Well, maybe. More likely, I’m giving it way more credit than it deserves. Was it really so bad that it was good, or was it actually so good that we mistook it for bad?
So where does that leave us with Season 2? Well, viewers can rest assured: It’s better than the first. The actors are more committed, the storylines and relationships are more grounded without sacrificing their liveliness, and the show’s self-awareness is more apparent and enjoyable than before. A more tonally balanced and comprehensive glimpse into the fabulous lives of these fabulous women who have grown wearier with age but have not abandoned their hopes of a happily ever after, the season seems especially keen on rectifying the woes of the first. Notably, the premiere opens with each of our now six leading ladies getting busy with their current partners (aside from one character, who at least has a steamy scene from a Bridgerton knock-off to which to get her rocks off) to the tune of Elton John’s “Hold Me Closer,” an apt choice: The song is also a nostalgia-soaked reboot of something that didn’t necessarily need a 2020s update. No matter. The key here is that the sex is back, baby!
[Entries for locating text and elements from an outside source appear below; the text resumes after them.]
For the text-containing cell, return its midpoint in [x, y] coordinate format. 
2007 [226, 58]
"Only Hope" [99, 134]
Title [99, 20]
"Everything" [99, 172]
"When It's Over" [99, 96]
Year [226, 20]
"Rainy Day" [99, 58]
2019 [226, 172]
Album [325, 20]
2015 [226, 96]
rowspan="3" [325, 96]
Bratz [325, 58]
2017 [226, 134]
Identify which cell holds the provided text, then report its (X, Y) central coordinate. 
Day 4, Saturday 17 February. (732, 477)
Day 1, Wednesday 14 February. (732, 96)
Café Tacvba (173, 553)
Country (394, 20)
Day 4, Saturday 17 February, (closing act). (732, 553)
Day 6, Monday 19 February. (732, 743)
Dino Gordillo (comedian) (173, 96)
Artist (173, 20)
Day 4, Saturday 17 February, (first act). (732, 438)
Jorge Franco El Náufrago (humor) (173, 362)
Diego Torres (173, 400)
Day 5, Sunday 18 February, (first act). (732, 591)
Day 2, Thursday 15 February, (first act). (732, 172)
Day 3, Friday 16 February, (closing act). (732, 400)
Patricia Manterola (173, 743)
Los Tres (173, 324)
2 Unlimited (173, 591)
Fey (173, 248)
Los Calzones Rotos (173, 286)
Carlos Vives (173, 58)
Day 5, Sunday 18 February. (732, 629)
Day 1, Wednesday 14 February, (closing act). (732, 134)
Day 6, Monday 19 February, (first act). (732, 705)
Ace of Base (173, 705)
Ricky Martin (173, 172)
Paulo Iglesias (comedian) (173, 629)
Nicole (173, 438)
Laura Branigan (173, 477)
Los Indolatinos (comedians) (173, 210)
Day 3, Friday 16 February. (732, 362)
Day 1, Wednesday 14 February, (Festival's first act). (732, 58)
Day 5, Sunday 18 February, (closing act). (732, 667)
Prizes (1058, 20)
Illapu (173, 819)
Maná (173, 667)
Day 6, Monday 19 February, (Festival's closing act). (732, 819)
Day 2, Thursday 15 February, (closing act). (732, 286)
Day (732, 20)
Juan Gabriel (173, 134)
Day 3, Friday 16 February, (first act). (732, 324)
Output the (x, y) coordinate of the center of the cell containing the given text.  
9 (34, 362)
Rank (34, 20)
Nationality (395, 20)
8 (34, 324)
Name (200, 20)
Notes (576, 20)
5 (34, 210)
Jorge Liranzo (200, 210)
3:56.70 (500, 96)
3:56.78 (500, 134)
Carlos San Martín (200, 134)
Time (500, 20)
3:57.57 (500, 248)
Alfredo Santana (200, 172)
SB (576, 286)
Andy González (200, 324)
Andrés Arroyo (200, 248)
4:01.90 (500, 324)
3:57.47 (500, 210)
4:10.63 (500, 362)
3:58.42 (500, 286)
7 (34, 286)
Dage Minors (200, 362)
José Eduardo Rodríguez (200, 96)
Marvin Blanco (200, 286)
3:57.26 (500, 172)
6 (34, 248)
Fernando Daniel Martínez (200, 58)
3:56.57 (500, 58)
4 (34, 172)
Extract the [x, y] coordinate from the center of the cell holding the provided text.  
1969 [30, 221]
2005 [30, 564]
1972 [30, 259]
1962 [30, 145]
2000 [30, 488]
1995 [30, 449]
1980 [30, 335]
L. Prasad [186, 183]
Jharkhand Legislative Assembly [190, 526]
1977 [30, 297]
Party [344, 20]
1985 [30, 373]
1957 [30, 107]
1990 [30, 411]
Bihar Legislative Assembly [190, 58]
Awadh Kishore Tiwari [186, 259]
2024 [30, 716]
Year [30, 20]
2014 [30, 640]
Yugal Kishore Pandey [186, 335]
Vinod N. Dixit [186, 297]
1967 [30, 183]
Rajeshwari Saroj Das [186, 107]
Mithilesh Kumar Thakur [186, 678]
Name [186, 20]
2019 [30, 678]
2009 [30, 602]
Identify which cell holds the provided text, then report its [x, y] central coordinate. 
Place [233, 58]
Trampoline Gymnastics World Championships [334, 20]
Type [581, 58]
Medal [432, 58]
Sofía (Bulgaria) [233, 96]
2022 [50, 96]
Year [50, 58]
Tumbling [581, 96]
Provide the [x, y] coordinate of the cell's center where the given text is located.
Things pick up just a few weeks after the closing events of last season. Carrie has entered a strictly “exit-out-of-grief-sex” situationship with her podcast producer Franklin (Ivan Hernandez), Miranda is confidently going up to strangers at AA meetings and going down on Che (Sara Ramirez) in their Los Angeles bungalow, and Charlotte continues to navigate being a helicopter mom who refuses to go on autopilot. Thankfully, after the clumsy integration of their characters into the first season’s narrative, the trio’s WOCCs graduate from their supporting roles and earn their own compelling narrative arcs as well. Nya battles loneliness for the first time in her decades-long marriage, Lisa balances her filmmaking career with her motherly duties while facing the pressures of remaining “dignified” in the face of both her mother-in-law and everyday racism, and Seema (thank God for Seema) bulldozes through some fabulous flings without ever losing sight of what she brings to either the sexual or real estate market.